Document passage »
· · ·
In contrast to Comenius’ (1635/1907) religious inclinations, Said (1994) argues that “the true intellectual is a secular being. However much intellectuals pretend that their representations are of higher things or ultimate values, morality begins with their activity in this secular world of ours” (p. 120). Comenius did value the early acquisition of morality and ethics from mimicking the behaviors from adults. In that sole aspect can the two viewpoints reconcile. However, for Comenius (1635/1907), the world was not a secular place at all; the world was the creation of his God and therefore everything in it, including the morals and ethics he hoped to educate into learners, was divine.
Renaissance and Reformation artists relied on art itself to convey religious meaning. Menck (2001) also explores the Comenius’ Orbis Sensualium Pictus, a textbook primer created to use in the Mother-school describe later. Menck (2001) concludes that the insight into the religious iconography pictures joined with the German and Latin accompanying text gives a sense of the social context surrounding Comenius’ work—specifically that religious instruction is capable through pictures independent of written language.
The divine aspects of the world were held in great mysticism for Reformation philosophers than for modern Christians. Comenius (1635/1907) claims that every action of Jesus’ life had a mystical meaning (p. 105). While mysticism threads itself through his writings (Laurie and Bardeen, 1892; Maviglia, 2016), he was able to maintain his mystic beliefs while also writing concretely about education, reflecting a synthesis between the mystical heritage of earlier Christianity and the emerging Realism of the Renaissance and Reformation.
· · ·
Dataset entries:
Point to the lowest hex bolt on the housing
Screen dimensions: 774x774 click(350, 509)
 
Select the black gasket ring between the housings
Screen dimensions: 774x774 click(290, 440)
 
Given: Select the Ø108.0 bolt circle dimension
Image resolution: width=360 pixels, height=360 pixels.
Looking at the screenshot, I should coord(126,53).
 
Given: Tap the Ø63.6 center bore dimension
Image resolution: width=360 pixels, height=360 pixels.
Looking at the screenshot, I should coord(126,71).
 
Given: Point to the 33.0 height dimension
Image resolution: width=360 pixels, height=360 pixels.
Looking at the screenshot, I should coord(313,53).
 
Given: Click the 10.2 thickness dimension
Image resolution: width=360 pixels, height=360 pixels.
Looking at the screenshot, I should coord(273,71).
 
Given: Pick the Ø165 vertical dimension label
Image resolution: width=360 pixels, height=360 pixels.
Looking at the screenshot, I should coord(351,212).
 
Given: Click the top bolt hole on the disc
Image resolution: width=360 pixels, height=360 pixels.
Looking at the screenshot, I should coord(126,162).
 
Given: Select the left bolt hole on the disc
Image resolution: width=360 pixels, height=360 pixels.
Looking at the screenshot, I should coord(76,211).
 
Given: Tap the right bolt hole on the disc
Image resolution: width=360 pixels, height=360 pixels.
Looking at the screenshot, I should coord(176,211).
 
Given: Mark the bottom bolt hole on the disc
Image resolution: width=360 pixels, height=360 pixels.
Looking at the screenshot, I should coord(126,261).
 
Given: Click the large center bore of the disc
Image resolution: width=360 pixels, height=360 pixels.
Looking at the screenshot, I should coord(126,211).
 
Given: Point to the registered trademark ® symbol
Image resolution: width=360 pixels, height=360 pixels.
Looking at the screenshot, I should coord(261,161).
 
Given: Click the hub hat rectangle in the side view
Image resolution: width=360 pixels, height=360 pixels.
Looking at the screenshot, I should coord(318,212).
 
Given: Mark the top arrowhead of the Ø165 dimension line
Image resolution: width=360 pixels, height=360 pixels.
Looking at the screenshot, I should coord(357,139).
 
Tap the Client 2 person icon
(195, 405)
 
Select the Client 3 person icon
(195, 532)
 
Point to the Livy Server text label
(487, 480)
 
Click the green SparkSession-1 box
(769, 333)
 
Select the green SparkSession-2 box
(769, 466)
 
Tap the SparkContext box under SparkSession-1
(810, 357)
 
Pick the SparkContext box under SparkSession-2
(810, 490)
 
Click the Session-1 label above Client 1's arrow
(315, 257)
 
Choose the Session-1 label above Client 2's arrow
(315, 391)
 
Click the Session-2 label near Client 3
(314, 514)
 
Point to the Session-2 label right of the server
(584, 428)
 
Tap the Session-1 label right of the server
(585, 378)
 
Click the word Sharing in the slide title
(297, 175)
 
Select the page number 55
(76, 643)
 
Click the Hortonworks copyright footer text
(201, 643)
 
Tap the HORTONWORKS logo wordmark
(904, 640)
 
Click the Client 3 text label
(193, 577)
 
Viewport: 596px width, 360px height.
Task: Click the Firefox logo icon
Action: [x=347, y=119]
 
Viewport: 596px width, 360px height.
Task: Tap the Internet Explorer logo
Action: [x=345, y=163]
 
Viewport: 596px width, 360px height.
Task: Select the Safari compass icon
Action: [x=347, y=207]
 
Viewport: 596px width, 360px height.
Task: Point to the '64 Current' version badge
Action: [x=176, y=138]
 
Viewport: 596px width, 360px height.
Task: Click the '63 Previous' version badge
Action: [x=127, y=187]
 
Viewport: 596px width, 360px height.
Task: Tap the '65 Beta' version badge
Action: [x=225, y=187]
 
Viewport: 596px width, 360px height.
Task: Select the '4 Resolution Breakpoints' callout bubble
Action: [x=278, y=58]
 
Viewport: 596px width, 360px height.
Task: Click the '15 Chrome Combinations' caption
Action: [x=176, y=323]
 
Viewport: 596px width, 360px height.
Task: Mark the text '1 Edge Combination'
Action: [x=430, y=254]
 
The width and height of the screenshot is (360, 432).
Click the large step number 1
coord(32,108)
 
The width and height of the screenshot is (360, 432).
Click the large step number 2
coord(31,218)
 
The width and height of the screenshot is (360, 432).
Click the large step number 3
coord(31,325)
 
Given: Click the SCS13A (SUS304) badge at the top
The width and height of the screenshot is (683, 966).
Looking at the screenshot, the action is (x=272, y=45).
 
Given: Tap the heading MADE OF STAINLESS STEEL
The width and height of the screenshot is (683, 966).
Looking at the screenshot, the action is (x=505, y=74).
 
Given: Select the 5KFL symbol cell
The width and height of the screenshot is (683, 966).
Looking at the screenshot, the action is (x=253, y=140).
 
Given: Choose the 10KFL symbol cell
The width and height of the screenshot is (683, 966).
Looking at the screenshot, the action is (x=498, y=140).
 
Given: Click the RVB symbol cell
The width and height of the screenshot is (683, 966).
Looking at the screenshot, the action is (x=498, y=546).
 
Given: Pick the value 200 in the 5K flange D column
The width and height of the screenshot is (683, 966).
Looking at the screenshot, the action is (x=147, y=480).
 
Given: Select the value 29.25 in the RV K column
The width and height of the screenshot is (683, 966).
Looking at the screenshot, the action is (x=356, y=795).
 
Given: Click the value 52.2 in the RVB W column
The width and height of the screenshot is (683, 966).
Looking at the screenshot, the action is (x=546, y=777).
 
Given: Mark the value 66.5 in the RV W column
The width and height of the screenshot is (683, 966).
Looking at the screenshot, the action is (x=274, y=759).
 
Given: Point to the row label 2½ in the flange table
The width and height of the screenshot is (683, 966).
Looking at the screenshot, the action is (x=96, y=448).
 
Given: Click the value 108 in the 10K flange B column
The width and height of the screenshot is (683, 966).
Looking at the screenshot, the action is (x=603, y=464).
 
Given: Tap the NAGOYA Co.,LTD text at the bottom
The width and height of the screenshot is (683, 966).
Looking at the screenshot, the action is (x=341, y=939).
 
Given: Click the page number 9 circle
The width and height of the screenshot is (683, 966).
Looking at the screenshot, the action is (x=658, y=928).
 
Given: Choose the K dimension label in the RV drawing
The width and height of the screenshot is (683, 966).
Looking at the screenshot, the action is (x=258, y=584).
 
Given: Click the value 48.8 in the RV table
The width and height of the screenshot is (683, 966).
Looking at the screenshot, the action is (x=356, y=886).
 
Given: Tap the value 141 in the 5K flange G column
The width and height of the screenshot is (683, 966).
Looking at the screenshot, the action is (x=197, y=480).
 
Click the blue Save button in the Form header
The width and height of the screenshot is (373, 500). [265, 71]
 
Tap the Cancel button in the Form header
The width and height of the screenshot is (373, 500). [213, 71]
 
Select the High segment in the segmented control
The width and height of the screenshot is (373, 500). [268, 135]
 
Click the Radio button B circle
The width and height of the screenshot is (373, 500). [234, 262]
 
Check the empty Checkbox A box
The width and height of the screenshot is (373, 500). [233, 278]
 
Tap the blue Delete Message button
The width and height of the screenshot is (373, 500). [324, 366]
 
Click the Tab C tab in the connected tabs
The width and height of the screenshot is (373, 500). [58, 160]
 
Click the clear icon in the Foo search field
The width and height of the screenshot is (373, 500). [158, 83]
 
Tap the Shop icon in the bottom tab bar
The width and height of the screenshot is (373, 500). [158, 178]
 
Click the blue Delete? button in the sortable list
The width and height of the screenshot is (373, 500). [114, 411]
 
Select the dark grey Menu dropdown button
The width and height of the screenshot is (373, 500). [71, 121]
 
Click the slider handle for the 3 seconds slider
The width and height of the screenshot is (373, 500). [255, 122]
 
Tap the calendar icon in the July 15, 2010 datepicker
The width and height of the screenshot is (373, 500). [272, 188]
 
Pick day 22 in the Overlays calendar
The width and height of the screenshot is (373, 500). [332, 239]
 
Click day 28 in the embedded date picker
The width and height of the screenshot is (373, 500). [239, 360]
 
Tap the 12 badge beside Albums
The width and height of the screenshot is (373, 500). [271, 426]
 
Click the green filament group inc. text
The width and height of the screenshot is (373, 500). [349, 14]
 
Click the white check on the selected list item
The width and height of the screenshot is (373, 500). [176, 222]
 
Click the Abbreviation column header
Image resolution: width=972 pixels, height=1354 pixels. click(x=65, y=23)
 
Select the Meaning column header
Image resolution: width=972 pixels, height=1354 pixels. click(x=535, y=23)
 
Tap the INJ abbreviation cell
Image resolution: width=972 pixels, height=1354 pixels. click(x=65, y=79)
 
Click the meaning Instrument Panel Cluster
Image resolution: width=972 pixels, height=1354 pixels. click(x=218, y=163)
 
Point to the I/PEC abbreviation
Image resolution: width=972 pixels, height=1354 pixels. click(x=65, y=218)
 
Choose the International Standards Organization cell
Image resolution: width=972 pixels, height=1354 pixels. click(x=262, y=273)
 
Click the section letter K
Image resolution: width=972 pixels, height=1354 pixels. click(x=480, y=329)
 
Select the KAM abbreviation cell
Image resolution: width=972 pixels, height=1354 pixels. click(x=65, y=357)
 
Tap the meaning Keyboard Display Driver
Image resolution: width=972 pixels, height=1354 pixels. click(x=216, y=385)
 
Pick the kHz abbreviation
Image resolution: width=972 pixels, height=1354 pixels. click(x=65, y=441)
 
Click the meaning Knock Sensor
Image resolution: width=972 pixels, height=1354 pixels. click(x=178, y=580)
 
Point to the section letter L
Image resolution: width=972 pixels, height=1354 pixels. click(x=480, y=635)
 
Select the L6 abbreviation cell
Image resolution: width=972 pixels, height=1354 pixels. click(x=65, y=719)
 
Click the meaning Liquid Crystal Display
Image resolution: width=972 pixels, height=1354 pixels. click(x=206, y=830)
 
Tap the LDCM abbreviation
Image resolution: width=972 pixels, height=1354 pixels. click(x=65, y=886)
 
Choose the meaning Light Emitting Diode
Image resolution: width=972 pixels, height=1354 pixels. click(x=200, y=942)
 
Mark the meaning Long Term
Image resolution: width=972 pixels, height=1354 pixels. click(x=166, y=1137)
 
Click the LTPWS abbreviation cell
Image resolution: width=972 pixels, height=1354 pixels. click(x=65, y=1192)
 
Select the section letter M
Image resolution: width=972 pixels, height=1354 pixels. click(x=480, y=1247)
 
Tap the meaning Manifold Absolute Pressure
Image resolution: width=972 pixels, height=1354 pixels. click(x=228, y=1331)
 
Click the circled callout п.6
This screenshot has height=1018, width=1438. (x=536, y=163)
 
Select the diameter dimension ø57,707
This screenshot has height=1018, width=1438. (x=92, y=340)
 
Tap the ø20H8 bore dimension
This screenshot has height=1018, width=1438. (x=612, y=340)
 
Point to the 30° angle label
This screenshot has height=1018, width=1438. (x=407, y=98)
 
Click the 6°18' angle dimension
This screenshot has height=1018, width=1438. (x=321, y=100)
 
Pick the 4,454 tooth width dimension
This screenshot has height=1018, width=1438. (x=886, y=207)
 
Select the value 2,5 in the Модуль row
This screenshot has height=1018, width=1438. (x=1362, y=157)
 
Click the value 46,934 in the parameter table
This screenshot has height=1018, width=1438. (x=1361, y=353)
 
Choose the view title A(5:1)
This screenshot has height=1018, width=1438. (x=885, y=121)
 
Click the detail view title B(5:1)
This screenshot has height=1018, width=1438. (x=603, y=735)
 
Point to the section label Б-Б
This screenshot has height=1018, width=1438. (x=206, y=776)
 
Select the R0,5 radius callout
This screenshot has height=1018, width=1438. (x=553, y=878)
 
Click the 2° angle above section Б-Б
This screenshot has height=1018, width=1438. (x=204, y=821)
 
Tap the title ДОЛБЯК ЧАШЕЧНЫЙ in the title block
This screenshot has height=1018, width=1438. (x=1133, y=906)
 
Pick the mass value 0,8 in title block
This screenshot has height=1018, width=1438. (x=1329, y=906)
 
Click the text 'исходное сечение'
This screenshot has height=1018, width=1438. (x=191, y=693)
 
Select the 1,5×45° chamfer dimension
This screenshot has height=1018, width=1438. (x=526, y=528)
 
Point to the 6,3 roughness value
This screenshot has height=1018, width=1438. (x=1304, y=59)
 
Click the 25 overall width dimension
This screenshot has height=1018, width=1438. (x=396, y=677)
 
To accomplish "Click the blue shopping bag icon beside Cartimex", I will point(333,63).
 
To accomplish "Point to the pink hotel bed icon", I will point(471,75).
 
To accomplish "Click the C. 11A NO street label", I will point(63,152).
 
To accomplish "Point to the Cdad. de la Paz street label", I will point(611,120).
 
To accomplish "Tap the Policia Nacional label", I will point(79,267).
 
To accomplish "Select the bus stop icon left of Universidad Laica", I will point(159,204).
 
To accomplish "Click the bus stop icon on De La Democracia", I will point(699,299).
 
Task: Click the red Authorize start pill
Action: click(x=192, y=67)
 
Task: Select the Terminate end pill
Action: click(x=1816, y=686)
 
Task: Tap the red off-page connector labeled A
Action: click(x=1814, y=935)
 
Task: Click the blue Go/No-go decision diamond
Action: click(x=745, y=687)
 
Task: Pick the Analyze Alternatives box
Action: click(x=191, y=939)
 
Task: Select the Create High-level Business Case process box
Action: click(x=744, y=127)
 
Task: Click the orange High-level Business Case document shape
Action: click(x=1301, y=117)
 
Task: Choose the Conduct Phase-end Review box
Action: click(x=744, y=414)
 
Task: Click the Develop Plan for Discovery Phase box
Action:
· · ·
Exercise instructions »
[A] Decide whether each statement agrees with the passage on Comenius, answering yes or no and quoting the deciding words: (i) Said holds that the true intellectual is a secular being; (ii) the Orbis Sensualium Pictus joins its pictures with French and Latin text; (iii) Comenius claims that every action of Jesus' life had a mystical meaning.
[B] Copy the passage on Comenius from "In contrast to" up to and including "learners, was divine.", swapping "intellectuals" for "scholars".

Completed exercise »
[A]
(i) Yes: "the true intellectual is a secular being"
(ii) No: "the German and Latin accompanying text"
(iii) Yes: "every action of Jesus’ life had a mystical meaning"

[B]
In contrast to Comenius’ (1635/1907) religious inclinations, Said (1994) argues that “the true intellectual is a secular being. However much scholars pretend that their representations are of higher things or ultimate values, morality begins with their activity in this secular world of ours” (p. 120). Comenius did value the early acquisition of morality and ethics from mimicking the behaviors from adults. In that sole aspect can the two viewpoints reconcile. However, for Comenius (1635/1907), the world was not a secular place at all; the world was the creation of his God and therefore everything in it, including the morals and ethics he hoped to educate into learners, was divine.